Commit 3226b158e67c ("net: avoid 32 x truesize under-estimation for tiny skbs") introduces a ~10% performance drop when using virtio-net drivers.
This commit has been backported to v4.19 in commit 669c0b5782fb and this performance drop is also visible there. Here at Tessares, we can also notice this drop with the MPTCP fork [1] on top of the v4.19 kernel.
Eric Dumazet already fixed this issue a few months ago, see commit 0f6925b3e8da ("virtio_net: Do not pull payload in skb->head").
Unfortunately, this patch has not been backported to < v5.4 because it caused issues [2]. Indeed, after having backported it, the kernel failed to compile because one commit was missing, see commit 503d539a6e41 ("virtio_net: Add XDP meta data support"). However, this missing commit has been added in 4.19.186 but probably because there were still some opened discussions [3] around commit 0f6925b3e8da ("virtio_net: Do not pull payload in skb->head"), the latter has not been backported at all in v4.19.
A cherry-pick of this patch without any modification is proposed here. It has been validated: it fixes the original issue on v4.19 as well.
Please note that there is also a fix for the fix, see commit 38ec4944b593 ("gro: ensure frag0 meets IP header alignment").
This second fix has also not been backported because it caused issues as well [4]. Here, it was due to a conflict but also a compilation error when the conflict has been resolved. Please refer to patch 2/2 for more details.

- [Collected material]:
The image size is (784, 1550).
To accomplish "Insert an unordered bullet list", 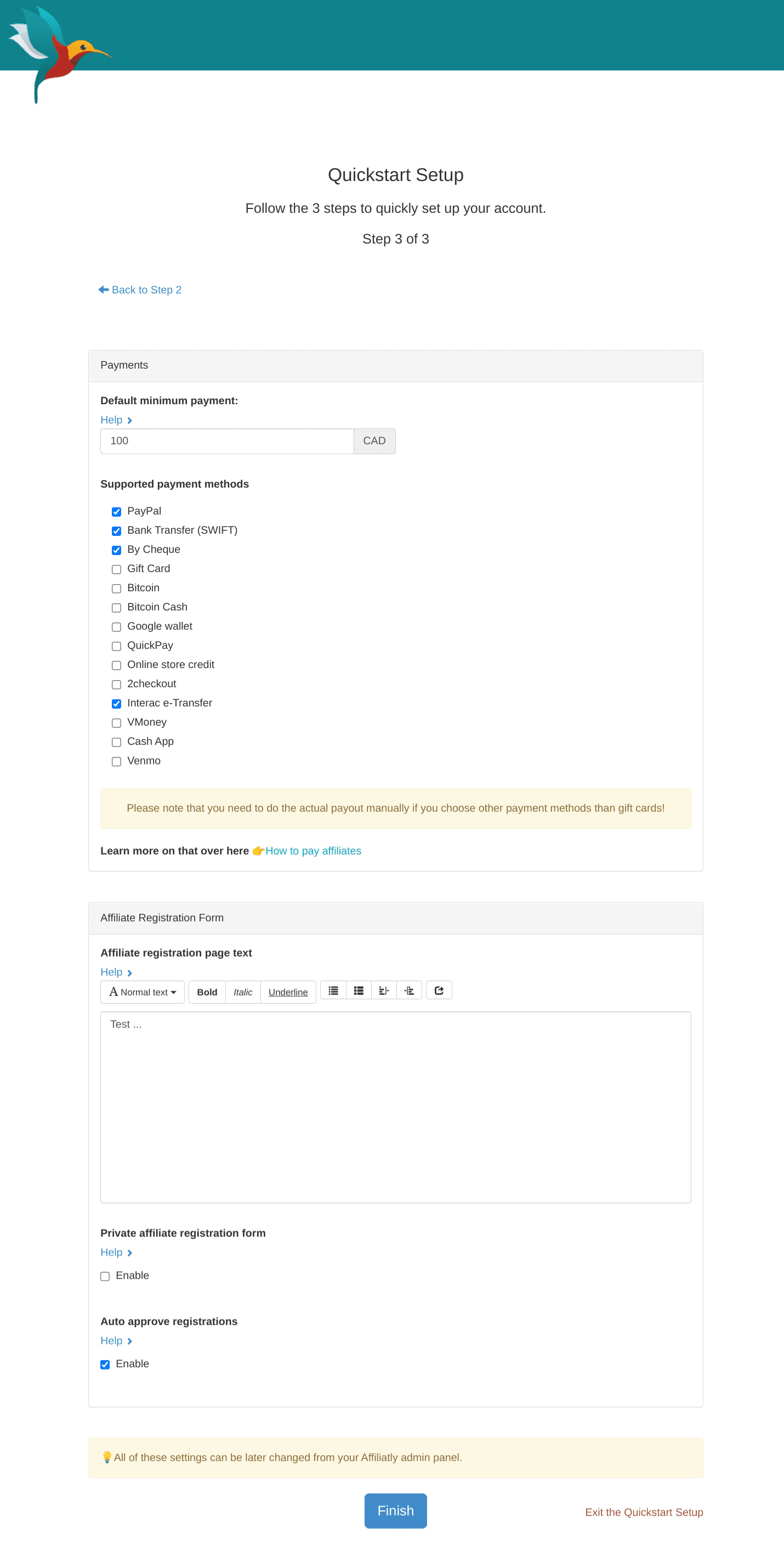I will coord(333,991).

- [Set tasks]:
A. In the message about the virtio-net performance drop, which commit by Eric Dumazet fixed the issue?
B. Quote the part of the virtio-net message between "This second fix" and "for more details.", inclusive.

- [Worked answers]:
A. Commit 0f6925b3e8da ("virtio_net: Do not pull payload in skb->head") fixed it.

B.
This second fix has also not been backported because it caused issues as well [4]. Here, it was due to a conflict but also a compilation error when the conflict has been resolved. Please refer to patch 2/2 for more details.